I've been in New York, at NYU for the past month. They keep me on a pretty tight leash, so I haven't had time to see movies. The only one I've seen was Harry Potter and the Half-Blood Prince last night. You won't see a full review, because I don't see the point in reviewing a movie that came out a month ago, which all of you have probably seen. I will give you some thoughts, though. It's the second best in the series, falling short of Prisoner of Azkaban. The dialogue and characters in this one are, surprisingly, great. I predicted that this would happen, back when the movie was still slated to be released back in the fall, seeing as there is less of an emphasis on action. The acting is all around excellent. Daniel Radcliffe, Rupert Grint, Emma Watson, Bonnie Wright, and Tom Felton have all grown since the series first started. They are all great. Michael Gambon, Alan Rickman, and Helena Bonham-Carter also turn in their usual excellent work. I am disappointed in two things in this movie that pretty much killed the experience for me. First, there is an added action scene, in which Voldemort's Death Eaters attack the Weasly house. It doesn't further the plot at all, and is, frankly, pretty stupid. I guess it was included to give some foundation to the Harry and Ginny's romance, but, seriously? I mean, sure, it looks cool, but what doesn't in this movie. But the big one... They took out Dumbledore's funeral. That's right. The most beautifully crafted chapter in all of J.K. Rowling's books is nowhere to be found. And I can only ask, why? Why? It would be so easy to make that scene.

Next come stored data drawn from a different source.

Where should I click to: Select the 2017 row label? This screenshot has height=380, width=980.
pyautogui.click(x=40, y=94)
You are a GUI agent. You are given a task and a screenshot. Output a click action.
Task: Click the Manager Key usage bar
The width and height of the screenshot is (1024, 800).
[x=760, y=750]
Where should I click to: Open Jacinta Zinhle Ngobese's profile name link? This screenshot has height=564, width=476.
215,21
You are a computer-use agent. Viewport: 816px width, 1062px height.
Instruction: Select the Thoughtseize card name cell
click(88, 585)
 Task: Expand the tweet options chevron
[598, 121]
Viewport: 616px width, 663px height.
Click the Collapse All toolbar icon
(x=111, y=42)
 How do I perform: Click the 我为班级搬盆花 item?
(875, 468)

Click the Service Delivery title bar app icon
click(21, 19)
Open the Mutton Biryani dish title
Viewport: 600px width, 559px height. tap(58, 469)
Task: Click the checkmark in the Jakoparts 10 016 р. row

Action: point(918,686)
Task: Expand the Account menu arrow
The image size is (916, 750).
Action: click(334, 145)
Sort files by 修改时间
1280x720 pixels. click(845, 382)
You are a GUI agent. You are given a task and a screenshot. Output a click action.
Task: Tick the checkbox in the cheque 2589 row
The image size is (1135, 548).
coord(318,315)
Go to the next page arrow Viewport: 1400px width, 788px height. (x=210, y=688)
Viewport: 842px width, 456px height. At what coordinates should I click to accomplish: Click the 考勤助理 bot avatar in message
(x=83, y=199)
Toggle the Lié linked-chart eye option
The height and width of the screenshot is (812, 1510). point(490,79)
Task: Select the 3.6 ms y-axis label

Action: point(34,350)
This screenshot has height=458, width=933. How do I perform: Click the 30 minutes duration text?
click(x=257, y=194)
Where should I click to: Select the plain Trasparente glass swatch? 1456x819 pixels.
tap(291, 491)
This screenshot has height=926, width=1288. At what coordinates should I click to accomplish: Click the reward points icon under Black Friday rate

If you, David Yates, had filmed it, you would have seen me in the audience, close to tears. As it stands, you saw me furious at you when I walked out of the theatre. Also, this is movie is way too long. 2 and half hours. Jesus Christ! What I am writing here means nothing. You've already seen this. Don't get me wrong; it's a good movie. In fact, it's close to a great one. But the small deviations from the book bring it down significantly. B
Anyway, I'm back in SF on Saturday. I'll probably see (but won't review) Funny People and (500) Days of Summer. Expect reviews of GI Joe: The Rise of Cobra, District 9, Inglourious Basterds, and It Might Get Loud in the coming weeks. Until then, my friends.